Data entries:
+---+

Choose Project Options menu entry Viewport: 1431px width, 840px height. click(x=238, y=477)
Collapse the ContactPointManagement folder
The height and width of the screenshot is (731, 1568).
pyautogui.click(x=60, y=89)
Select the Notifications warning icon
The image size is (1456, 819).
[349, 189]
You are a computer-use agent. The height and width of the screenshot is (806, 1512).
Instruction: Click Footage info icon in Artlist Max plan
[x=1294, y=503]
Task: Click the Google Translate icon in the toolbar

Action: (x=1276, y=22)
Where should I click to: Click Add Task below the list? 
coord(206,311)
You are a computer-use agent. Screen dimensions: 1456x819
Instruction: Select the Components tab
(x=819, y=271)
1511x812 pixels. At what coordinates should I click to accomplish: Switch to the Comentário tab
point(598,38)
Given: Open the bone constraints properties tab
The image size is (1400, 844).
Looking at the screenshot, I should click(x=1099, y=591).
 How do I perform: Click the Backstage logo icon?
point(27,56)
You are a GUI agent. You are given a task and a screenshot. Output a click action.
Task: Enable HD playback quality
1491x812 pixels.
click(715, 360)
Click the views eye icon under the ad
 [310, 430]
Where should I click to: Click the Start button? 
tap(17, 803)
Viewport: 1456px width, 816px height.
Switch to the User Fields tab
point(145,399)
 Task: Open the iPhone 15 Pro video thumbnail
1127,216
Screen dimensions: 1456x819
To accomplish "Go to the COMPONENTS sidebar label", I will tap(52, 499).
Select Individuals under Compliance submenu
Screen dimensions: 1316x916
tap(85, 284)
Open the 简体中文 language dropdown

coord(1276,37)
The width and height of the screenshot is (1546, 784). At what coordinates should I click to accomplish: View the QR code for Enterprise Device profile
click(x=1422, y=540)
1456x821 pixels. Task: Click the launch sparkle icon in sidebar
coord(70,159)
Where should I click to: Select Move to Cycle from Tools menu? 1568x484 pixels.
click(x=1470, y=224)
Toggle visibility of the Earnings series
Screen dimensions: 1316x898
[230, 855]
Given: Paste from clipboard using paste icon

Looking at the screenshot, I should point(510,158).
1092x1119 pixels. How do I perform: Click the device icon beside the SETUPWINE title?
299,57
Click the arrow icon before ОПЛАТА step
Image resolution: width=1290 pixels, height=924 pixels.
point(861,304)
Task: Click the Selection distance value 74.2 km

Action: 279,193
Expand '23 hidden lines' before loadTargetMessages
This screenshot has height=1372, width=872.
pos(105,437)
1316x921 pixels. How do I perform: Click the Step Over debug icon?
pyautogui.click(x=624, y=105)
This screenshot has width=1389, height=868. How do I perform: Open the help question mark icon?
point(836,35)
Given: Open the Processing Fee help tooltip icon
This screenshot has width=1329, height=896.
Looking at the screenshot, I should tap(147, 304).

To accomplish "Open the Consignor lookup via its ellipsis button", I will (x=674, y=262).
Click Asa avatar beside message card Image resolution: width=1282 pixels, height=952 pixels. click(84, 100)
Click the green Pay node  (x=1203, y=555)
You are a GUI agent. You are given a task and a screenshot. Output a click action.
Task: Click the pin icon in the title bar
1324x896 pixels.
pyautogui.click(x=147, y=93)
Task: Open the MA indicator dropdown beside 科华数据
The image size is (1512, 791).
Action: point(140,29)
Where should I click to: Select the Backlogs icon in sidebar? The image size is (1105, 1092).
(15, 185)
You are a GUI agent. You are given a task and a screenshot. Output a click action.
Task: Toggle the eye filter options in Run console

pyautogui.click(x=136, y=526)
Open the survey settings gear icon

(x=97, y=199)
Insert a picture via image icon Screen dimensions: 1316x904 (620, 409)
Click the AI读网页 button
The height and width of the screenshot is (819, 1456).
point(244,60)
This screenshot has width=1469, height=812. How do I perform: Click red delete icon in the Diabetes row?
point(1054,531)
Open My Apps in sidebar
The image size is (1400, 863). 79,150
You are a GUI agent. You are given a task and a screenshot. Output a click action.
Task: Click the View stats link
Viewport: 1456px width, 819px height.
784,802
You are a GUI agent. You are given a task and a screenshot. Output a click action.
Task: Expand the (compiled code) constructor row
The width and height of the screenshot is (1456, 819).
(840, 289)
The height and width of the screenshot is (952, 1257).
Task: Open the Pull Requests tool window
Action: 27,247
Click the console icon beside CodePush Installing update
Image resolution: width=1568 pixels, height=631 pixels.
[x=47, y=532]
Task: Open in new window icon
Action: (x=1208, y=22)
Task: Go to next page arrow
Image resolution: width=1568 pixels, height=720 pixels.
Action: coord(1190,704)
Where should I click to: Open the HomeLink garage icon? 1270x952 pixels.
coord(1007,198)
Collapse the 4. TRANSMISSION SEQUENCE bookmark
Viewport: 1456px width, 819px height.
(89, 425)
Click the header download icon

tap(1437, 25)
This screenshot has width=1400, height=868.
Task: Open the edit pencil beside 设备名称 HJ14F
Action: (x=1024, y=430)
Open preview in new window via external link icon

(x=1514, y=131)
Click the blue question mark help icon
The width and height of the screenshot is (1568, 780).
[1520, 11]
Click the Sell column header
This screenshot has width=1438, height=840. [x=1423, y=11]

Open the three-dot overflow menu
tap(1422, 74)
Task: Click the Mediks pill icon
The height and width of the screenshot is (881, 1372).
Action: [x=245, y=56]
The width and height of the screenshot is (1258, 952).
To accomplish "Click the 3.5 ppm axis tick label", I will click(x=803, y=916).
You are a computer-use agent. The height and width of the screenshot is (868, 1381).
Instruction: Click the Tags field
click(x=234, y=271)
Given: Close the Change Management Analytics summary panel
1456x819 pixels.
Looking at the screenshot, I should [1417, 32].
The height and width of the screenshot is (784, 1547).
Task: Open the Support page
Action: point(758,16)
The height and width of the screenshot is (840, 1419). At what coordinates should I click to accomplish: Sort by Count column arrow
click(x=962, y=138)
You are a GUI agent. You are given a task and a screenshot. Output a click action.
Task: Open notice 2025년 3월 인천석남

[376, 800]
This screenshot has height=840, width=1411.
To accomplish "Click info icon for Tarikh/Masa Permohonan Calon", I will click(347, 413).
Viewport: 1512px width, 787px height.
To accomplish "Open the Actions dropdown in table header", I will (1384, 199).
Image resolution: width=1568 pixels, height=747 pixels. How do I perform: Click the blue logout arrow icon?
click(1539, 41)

+---+

The records above should be copied out again in full, exactly as they appear.

▶ Output for this task:
Choose Project Options menu entry Viewport: 1431px width, 840px height. click(x=238, y=477)
Collapse the ContactPointManagement folder
The height and width of the screenshot is (731, 1568).
pyautogui.click(x=60, y=89)
Select the Notifications warning icon
The image size is (1456, 819).
[349, 189]
You are a computer-use agent. The height and width of the screenshot is (806, 1512).
Instruction: Click Footage info icon in Artlist Max plan
[x=1294, y=503]
Task: Click the Google Translate icon in the toolbar

Action: (x=1276, y=22)
Where should I click to: Click Add Task below the list? 
coord(206,311)
You are a computer-use agent. Screen dimensions: 1456x819
Instruction: Select the Components tab
(x=819, y=271)
1511x812 pixels. At what coordinates should I click to accomplish: Switch to the Comentário tab
point(598,38)
Given: Open the bone constraints properties tab
The image size is (1400, 844).
Looking at the screenshot, I should click(x=1099, y=591).
 How do I perform: Click the Backstage logo icon?
point(27,56)
You are a GUI agent. You are given a task and a screenshot. Output a click action.
Task: Enable HD playback quality
1491x812 pixels.
click(715, 360)
Click the views eye icon under the ad
 [310, 430]
Where should I click to: Click the Start button? 
tap(17, 803)
Viewport: 1456px width, 816px height.
Switch to the User Fields tab
point(145,399)
 Task: Open the iPhone 15 Pro video thumbnail
1127,216
Screen dimensions: 1456x819
To accomplish "Go to the COMPONENTS sidebar label", I will tap(52, 499).
Select Individuals under Compliance submenu
Screen dimensions: 1316x916
tap(85, 284)
Open the 简体中文 language dropdown

coord(1276,37)
The width and height of the screenshot is (1546, 784). At what coordinates should I click to accomplish: View the QR code for Enterprise Device profile
click(x=1422, y=540)
1456x821 pixels. Task: Click the launch sparkle icon in sidebar
coord(70,159)
Where should I click to: Select Move to Cycle from Tools menu? 1568x484 pixels.
click(x=1470, y=224)
Toggle visibility of the Earnings series
Screen dimensions: 1316x898
[230, 855]
Given: Paste from clipboard using paste icon

Looking at the screenshot, I should point(510,158).
1092x1119 pixels. How do I perform: Click the device icon beside the SETUPWINE title?
299,57
Click the arrow icon before ОПЛАТА step
Image resolution: width=1290 pixels, height=924 pixels.
point(861,304)
Task: Click the Selection distance value 74.2 km

Action: 279,193
Expand '23 hidden lines' before loadTargetMessages
This screenshot has height=1372, width=872.
pos(105,437)
1316x921 pixels. How do I perform: Click the Step Over debug icon?
pyautogui.click(x=624, y=105)
This screenshot has width=1389, height=868. How do I perform: Open the help question mark icon?
point(836,35)
Given: Open the Processing Fee help tooltip icon
This screenshot has width=1329, height=896.
Looking at the screenshot, I should tap(147, 304).

To accomplish "Open the Consignor lookup via its ellipsis button", I will (x=674, y=262).
Click Asa avatar beside message card Image resolution: width=1282 pixels, height=952 pixels. click(84, 100)
Click the green Pay node  (x=1203, y=555)
You are a GUI agent. You are given a task and a screenshot. Output a click action.
Task: Click the pin icon in the title bar
1324x896 pixels.
pyautogui.click(x=147, y=93)
Task: Open the MA indicator dropdown beside 科华数据
The image size is (1512, 791).
Action: point(140,29)
Where should I click to: Select the Backlogs icon in sidebar? The image size is (1105, 1092).
(15, 185)
You are a GUI agent. You are given a task and a screenshot. Output a click action.
Task: Toggle the eye filter options in Run console

pyautogui.click(x=136, y=526)
Open the survey settings gear icon

(x=97, y=199)
Insert a picture via image icon Screen dimensions: 1316x904 (620, 409)
Click the AI读网页 button
The height and width of the screenshot is (819, 1456).
point(244,60)
This screenshot has width=1469, height=812. How do I perform: Click red delete icon in the Diabetes row?
point(1054,531)
Open My Apps in sidebar
The image size is (1400, 863). 79,150
You are a GUI agent. You are given a task and a screenshot. Output a click action.
Task: Click the View stats link
Viewport: 1456px width, 819px height.
784,802
You are a GUI agent. You are given a task and a screenshot. Output a click action.
Task: Expand the (compiled code) constructor row
The width and height of the screenshot is (1456, 819).
(840, 289)
The height and width of the screenshot is (952, 1257).
Task: Open the Pull Requests tool window
Action: 27,247
Click the console icon beside CodePush Installing update
Image resolution: width=1568 pixels, height=631 pixels.
[x=47, y=532]
Task: Open in new window icon
Action: (x=1208, y=22)
Task: Go to next page arrow
Image resolution: width=1568 pixels, height=720 pixels.
Action: coord(1190,704)
Where should I click to: Open the HomeLink garage icon? 1270x952 pixels.
coord(1007,198)
Collapse the 4. TRANSMISSION SEQUENCE bookmark
Viewport: 1456px width, 819px height.
(89, 425)
Click the header download icon

tap(1437, 25)
This screenshot has width=1400, height=868.
Task: Open the edit pencil beside 设备名称 HJ14F
Action: (x=1024, y=430)
Open preview in new window via external link icon

(x=1514, y=131)
Click the blue question mark help icon
The width and height of the screenshot is (1568, 780).
[1520, 11]
Click the Sell column header
This screenshot has width=1438, height=840. [x=1423, y=11]

Open the three-dot overflow menu
tap(1422, 74)
Task: Click the Mediks pill icon
The height and width of the screenshot is (881, 1372).
Action: [x=245, y=56]
The width and height of the screenshot is (1258, 952).
To accomplish "Click the 3.5 ppm axis tick label", I will click(x=803, y=916).
You are a computer-use agent. The height and width of the screenshot is (868, 1381).
Instruction: Click the Tags field
click(x=234, y=271)
Given: Close the Change Management Analytics summary panel
1456x819 pixels.
Looking at the screenshot, I should [1417, 32].
The height and width of the screenshot is (784, 1547).
Task: Open the Support page
Action: point(758,16)
The height and width of the screenshot is (840, 1419). At what coordinates should I click to accomplish: Sort by Count column arrow
click(x=962, y=138)
You are a GUI agent. You are given a task and a screenshot. Output a click action.
Task: Open notice 2025년 3월 인천석남

[376, 800]
This screenshot has height=840, width=1411.
To accomplish "Click info icon for Tarikh/Masa Permohonan Calon", I will click(347, 413).
Viewport: 1512px width, 787px height.
To accomplish "Open the Actions dropdown in table header", I will (1384, 199).
Image resolution: width=1568 pixels, height=747 pixels. How do I perform: Click the blue logout arrow icon?
click(1539, 41)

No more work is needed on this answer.